Development of a TEER module for barrier tissue characterization

Introduction

Tissue barriers separate different compartments of body organs. These barriers regulate the absorption of nutrients, maintain homeostasis, and prevent toxins from entering.  In vitro models of tissue barriers have been developed to understand human diseases and investigate drug toxicity and effectiveness. In order to investigate cell-cell junctions and barrier maturity created on these models, early research deploys permeation or diffusion tests to quantify the integrity of the junctions. In these tests, the flux of tracers with defined molecular sizes, from the apical compartment of the junction to the basal, provides the permeability coefficients [1]. However, most tracers may affect barrier properties, moreover, since such permeation evaluation relies on the flux of tracers, continuous measurements are not possible [2]. Trans-epithelial/endothelial electrical resistance (TEER) measurements offer a non-destructive and real-time method to quantitatively evaluate the integrity of tissue barriers. By applying a small AC current (10 µA, 12.5 Hz), the impedance measurements over different time points can present the progression of the tightness of the barriers [3]. When cell monolayer becomes confluent during incubation, pores of the membrane are covered by cells, preventing conductive ionic microchannels. And when the cells start forming tight junctions, the impedance of the paracellular pathway for ionic current becomes higher – the tightness of the tissue junctions is proportional to the measured electrical resistance. For an ease-of-use TEER measuring method, we introduce a magnetic-based latch-on TEER module with fixed electrode positions into the m-µSiM platform. For preliminary experiments, we seeded human umbilical vein endothelial cells (HUVECs) on NPN membranes in the open-well format.

Theory

How TEER works

Cell layers can be modeled as an electrical analogy of a resistance and a capacitor as seen in Fig. 1. The resistance represents paracellular pathway related to cell-cell junctions and the transcellular pathway would be dominated by the capacitance of the cellular membrane/lipid layer. When we look into DC measurements or AC at relatively low frequencies (f -> 0Hz), the capacitance of the circuit (transcellular pathway) is considered fully charged and current cannot flow through the transcellular pathway. The tight junctions (paracellular pathway) in this scenario provide the major contribution to the impedance measured. Conversely, when the frequency of the voltage applied increases (f -> ∞), high-frequency current can flow through the transcellular pathway, thus lowering the overall impedance of the cell monolayer [4].
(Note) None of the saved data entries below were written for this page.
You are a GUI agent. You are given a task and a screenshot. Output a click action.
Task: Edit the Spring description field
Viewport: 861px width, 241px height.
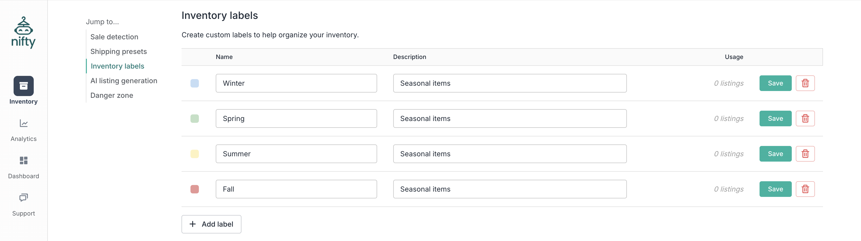[x=509, y=118]
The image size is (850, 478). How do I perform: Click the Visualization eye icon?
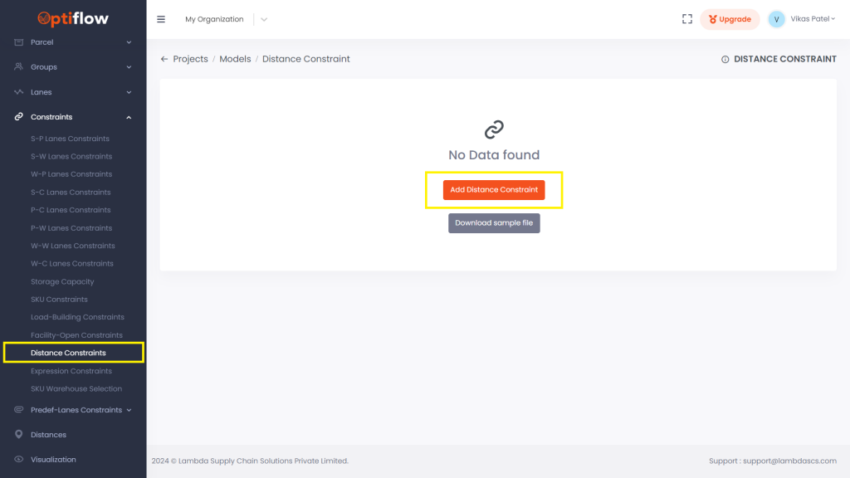coord(19,460)
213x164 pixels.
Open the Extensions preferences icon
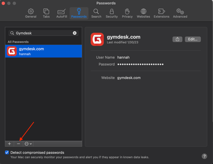(161, 13)
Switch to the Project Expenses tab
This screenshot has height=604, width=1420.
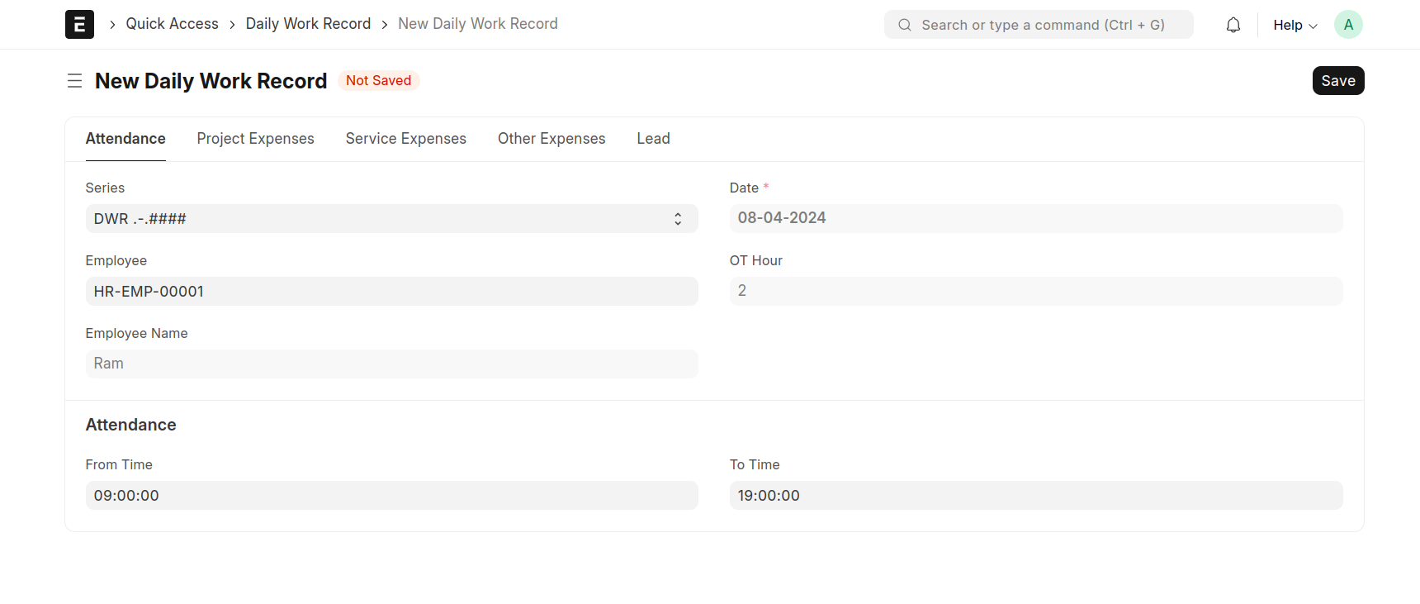coord(255,139)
Fig. 1 A simple electric circuit analogy of the tissue barrier TEER measurements. For DC or low-frequency AC stimulations, the transcellular pathway, as represented as a capacitor, is considered fully charged as an open-circuit, while the paracellular pathway is represented as a resistor. [Figure captured from [5]]

Ideally, the resistance of paracellular pathway should be measured via DC electric field to quantify the tightness of junctions. However, since cell media are full of electrolytes, applying a DC voltage across the pair of electrodes may cause charging during the measurement period. This can lead to the pitting corrosion of electrodes, resulting in the passivity of the electrodes and releasing undesirable metal ions which can be detrimental to cells [6]. Therefore, conventional TEER measuring methods use AC signal stimulations in the low-frequency regime, where the capacitance can still be considered as an open-circuit, to represent a DC measurement.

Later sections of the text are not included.